Basal cell carcinoma (BCC) accounts for approximately 80% of all nonmelanoma skin cancers and squamous cell carcinoma (SCC) accounts for almost 20%. The tumors most often appear in individuals aged 40-60 years with fair skin and sunlight exposure. These tend to be slow growing forms of skin cancer and rarely spreads to other areas of the body, but if left untreated, can disfigure, ulcerate and invade the orbit and eye.
BCC and SCC eyelid cancers often appear as painless elevations or nodules, sometimes with a pearly appearance, and/or loss or distortion of the eyelashes. There may be ulceration of the involved area, with bleeding, crusting, redness and/or distortion of the normal skin appearance. Squamous cell carcinoma is frequently preceded by the presence of actinic keratosis (AK). These precancerous lesions appear as scaly plaques or papules, often with an erythematous base. Both BCC and SCC tend to occur most often on the lower eyelids.
Melanoma is a malignancy of pigment-producing cells (melanocytes). While melanoma accounts for roughly 4% of all skin cancers, it is responsible for more than 74% of skin cancer deaths. Treatment of melanoma in its early stages provides the best opportunity for cure.
Sebaceous cell carcinoma makes up 0.8% of all eyelid tumors, with a mortality rate is 22%. Sebaceous cell carcinomas are typically found in women, more often in the seventh decade of life, and they usually are on the upper eyelid margin.
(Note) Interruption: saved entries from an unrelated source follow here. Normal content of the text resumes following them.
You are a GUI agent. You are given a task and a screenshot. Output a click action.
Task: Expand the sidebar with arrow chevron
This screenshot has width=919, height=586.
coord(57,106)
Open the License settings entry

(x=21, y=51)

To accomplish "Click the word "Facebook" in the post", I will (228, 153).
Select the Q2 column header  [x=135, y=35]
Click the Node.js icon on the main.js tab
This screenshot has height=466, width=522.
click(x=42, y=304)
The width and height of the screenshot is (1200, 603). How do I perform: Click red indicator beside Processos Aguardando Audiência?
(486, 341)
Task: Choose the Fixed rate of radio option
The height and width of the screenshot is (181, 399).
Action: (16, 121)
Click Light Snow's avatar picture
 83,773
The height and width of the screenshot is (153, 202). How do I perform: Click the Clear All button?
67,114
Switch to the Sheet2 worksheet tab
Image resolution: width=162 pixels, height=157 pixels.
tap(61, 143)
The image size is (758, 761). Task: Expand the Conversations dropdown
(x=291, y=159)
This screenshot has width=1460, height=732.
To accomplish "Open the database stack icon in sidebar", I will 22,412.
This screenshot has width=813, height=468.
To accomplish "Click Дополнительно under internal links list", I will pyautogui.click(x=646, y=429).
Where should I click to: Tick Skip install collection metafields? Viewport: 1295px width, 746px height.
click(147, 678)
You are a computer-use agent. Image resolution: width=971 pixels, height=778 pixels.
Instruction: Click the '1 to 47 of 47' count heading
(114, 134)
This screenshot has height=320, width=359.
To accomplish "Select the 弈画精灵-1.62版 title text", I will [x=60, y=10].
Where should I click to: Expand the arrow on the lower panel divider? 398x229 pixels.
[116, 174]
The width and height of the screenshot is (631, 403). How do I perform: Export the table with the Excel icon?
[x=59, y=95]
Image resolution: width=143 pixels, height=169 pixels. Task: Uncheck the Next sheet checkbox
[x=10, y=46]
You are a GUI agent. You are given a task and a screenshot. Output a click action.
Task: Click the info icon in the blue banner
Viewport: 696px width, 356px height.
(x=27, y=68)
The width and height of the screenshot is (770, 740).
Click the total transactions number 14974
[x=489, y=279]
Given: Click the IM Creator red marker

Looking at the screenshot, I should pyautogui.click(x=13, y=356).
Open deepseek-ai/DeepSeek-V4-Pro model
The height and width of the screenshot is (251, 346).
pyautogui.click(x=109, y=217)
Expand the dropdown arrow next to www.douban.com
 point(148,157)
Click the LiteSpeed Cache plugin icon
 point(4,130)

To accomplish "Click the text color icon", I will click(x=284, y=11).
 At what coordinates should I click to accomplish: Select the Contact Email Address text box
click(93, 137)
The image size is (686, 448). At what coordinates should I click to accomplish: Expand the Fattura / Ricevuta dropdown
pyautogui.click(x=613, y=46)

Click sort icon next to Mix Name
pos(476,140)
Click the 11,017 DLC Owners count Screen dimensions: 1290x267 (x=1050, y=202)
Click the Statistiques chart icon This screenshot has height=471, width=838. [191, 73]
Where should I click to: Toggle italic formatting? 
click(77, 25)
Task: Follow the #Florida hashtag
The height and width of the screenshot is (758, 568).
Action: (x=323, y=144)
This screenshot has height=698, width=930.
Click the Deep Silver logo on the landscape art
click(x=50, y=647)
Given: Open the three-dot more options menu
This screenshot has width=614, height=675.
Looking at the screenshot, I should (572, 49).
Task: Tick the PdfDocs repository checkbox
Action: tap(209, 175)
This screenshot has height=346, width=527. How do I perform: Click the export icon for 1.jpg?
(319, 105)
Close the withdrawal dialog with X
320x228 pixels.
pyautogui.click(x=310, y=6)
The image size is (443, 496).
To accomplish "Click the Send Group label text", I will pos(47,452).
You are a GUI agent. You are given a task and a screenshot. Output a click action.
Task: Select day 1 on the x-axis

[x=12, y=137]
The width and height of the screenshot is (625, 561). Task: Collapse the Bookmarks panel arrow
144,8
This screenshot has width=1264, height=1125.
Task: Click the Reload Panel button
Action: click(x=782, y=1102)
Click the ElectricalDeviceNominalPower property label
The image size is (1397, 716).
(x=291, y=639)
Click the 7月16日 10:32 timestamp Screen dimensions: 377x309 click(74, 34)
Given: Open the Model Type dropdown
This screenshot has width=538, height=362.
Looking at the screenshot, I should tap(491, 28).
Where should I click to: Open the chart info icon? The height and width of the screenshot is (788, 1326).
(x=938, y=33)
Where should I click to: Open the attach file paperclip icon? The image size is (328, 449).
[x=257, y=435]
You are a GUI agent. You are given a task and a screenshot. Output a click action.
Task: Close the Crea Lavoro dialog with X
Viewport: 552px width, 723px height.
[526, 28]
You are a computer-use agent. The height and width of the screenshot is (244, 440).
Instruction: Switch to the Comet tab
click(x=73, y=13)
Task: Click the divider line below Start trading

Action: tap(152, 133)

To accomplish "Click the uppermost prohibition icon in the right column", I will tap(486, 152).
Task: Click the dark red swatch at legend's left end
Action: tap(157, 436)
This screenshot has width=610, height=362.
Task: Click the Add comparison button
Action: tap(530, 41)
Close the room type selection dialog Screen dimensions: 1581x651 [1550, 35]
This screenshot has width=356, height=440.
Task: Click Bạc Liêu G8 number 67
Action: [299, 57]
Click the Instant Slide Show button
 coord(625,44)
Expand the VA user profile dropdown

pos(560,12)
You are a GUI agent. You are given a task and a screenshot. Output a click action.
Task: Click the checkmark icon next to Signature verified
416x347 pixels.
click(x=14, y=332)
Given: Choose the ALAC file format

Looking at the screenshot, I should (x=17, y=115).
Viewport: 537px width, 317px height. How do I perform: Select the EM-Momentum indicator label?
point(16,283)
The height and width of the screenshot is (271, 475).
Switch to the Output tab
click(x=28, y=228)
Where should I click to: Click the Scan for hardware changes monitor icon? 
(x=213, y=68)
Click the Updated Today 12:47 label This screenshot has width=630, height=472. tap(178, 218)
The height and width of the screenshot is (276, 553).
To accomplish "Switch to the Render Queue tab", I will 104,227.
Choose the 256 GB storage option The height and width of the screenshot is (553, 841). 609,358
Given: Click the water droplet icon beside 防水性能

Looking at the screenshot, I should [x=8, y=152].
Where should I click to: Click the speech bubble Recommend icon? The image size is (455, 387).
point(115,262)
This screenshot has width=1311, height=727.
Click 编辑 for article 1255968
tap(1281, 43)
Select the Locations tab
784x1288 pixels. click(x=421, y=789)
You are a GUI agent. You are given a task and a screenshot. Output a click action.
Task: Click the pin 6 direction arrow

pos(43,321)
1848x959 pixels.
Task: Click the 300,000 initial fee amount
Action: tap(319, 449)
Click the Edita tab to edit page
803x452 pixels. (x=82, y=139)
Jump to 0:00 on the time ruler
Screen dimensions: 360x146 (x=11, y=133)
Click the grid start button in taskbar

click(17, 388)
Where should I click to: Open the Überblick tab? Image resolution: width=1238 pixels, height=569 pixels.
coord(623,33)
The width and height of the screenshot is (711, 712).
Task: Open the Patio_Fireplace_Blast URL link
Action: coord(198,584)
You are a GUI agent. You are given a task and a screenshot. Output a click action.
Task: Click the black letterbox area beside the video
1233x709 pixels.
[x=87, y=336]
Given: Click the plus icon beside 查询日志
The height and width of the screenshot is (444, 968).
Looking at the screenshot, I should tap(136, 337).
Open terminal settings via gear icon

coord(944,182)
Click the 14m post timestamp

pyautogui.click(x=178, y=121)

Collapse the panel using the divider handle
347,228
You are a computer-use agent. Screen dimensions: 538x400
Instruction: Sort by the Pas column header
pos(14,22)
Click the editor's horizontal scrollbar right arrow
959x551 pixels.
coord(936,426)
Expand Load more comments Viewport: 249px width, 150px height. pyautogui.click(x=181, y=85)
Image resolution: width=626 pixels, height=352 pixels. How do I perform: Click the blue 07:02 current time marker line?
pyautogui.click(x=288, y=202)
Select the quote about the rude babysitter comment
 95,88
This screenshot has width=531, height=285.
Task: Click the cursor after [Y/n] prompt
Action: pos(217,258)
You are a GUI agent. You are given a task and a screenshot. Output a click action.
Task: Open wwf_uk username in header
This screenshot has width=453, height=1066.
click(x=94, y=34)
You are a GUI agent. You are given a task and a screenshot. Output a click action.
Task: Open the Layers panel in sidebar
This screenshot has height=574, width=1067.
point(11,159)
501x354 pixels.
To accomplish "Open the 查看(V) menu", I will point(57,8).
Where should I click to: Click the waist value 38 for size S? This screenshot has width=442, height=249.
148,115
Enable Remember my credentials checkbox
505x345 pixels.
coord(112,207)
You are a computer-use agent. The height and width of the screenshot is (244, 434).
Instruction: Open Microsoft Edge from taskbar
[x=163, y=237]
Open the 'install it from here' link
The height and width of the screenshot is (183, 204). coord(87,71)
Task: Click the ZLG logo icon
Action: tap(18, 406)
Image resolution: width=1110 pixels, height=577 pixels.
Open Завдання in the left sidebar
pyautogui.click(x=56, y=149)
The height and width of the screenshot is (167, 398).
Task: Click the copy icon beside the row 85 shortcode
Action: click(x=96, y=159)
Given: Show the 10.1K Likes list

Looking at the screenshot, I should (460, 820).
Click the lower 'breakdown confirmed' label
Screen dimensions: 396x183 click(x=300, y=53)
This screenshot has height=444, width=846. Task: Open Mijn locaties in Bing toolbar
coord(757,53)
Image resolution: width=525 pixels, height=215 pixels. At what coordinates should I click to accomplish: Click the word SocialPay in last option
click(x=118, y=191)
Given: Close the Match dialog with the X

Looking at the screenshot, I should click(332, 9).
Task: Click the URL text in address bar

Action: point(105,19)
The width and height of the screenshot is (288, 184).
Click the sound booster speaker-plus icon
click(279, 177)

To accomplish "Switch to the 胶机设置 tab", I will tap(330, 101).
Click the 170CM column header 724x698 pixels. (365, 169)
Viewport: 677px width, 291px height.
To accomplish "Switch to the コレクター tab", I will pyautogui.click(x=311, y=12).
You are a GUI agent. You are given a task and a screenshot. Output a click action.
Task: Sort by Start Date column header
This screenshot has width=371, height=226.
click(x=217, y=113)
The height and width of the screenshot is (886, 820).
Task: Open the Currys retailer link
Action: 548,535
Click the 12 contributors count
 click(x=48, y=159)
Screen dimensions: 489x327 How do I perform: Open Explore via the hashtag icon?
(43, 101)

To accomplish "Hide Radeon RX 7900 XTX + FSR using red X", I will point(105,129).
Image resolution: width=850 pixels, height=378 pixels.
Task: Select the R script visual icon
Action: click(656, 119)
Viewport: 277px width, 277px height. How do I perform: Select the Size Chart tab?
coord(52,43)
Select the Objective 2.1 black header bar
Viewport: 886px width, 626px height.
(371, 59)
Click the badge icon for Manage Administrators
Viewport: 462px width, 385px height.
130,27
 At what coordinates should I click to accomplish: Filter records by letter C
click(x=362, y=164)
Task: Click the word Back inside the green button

The clinical appearance of sebaceous gland carcinoma is highly variable. They more often occur on the upper eyelid and have a yellowish appearance.
Any lesion on an eyelid that is suspicious for a cancer requires a biopsy to confirm the diagnosis. Early detection following by treatment to remove the cancer completely is critical to prevent undesirable growth.